Near-infrared light triggered photothermal therapy and enhanced photodynamic therapy with a tumor-targeting hydrogen peroxide shuttle.

Abstract

Hypoxia, defined as inadequate oxygen supply at the tissue level, is a common pathological condition in the tumor microenvironment of certain solid tumors, leading to the limited efficiency of oxygen-dependent photodynamic therapy (PDT). To overcome this problem, tumor-targeting oxygen self-carrying nanoparticles are developed for photothermal therapy (PTT) and enhanced PDT to completely eradicate solid tumors. Hydrogen peroxide (H2O2) is a strong oxidant that can release oxygen in the presence of a catalyst or when being heated. The core-shell poly(lactic-co-glycolic acid) nanoparticles (PLGA NPs) are obtained by a double emulsion method: the hydrophilic H2O2/poly(vinylpyrrolidone) complex as an oxygen source and hydrophobic IR780 as a PTT/PDT agent are encapsulated into the core and shell of the NPs respectively. The tumor binding molecule, folic acid, is conjugated onto the surface of obtained PLGA NPs to enabling efficient cell uptake and tumor targeting.

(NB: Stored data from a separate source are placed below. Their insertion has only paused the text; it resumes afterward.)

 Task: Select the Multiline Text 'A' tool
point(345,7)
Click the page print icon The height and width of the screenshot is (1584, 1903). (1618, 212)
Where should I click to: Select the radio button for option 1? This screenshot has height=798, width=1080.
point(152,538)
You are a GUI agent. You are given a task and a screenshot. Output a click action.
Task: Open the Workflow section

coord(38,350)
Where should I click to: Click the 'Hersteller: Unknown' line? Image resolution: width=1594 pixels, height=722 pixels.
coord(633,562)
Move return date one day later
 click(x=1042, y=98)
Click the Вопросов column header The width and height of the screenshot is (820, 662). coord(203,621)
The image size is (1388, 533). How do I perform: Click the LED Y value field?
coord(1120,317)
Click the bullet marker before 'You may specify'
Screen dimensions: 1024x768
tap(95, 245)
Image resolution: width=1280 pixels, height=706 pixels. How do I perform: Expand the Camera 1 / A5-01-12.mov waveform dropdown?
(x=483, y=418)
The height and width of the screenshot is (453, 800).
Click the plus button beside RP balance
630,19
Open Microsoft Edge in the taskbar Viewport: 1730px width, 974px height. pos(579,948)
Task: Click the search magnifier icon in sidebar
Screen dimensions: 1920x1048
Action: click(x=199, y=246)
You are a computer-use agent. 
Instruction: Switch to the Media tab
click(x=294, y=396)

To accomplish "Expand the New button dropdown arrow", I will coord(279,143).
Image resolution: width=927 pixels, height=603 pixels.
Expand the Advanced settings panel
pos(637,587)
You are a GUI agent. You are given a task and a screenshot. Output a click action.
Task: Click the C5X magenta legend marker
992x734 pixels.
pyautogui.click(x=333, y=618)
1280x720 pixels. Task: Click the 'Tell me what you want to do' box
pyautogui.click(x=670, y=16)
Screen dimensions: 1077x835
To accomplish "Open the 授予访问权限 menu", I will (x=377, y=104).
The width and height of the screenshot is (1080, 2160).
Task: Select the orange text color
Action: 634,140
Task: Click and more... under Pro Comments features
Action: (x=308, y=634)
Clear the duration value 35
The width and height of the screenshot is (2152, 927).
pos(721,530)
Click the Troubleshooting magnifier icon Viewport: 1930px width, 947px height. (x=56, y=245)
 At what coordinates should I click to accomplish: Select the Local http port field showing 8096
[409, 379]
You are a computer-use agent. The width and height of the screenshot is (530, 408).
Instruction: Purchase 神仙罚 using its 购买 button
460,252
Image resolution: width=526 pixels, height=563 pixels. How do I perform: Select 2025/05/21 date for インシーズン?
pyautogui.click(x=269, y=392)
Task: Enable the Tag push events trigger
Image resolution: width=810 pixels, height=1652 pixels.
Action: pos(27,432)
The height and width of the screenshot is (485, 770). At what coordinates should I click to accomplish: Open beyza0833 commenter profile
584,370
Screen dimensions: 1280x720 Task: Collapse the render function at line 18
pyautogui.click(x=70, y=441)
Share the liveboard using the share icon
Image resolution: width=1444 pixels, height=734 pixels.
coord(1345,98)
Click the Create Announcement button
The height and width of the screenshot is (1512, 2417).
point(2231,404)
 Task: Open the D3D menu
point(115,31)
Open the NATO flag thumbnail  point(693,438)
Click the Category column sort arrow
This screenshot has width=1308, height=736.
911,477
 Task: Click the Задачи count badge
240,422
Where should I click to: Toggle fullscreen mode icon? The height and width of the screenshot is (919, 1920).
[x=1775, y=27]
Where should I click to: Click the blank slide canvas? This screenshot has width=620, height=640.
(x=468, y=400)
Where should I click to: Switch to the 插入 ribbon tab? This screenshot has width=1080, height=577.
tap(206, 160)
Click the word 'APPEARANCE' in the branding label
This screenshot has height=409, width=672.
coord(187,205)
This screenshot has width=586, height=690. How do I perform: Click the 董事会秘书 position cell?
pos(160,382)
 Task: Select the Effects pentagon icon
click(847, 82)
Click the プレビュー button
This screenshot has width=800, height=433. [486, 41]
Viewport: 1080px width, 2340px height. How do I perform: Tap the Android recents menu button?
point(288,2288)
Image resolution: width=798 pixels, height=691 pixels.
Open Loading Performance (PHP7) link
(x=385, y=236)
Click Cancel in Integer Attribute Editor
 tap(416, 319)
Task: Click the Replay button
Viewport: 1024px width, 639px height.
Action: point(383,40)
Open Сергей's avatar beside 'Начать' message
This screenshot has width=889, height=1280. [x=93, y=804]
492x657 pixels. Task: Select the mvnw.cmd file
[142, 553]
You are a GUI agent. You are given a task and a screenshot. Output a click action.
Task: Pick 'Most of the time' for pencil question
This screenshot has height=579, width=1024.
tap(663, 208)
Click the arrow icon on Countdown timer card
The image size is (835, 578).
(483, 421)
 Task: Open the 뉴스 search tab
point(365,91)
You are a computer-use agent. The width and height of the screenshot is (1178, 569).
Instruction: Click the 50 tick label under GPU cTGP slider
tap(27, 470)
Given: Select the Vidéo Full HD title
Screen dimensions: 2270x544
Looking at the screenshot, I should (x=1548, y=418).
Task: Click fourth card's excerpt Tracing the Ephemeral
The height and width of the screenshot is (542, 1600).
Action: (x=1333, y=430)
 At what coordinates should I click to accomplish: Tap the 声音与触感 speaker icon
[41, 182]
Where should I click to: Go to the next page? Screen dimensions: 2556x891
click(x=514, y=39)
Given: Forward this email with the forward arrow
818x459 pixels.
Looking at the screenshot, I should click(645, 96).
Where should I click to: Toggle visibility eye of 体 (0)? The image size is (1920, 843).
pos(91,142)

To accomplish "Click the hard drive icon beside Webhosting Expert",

Once the PLGA-FA/IR780-H2O2 NPs are ingested by HepG2 cells, they can induce the photothermal effect and reactive oxygen species (ROS) are released to kill cancer cells under an 808 nm laser irradiation. The encapsulated H2O2 can supply additional oxygen and in turn significantly enhance the PDT effect. This innovative nanoplatform has exhibited excellent antitumor efficiency, verified vividly by the in vitro and in vivo assays, and may serve as a versatile platform for future cancer therapy.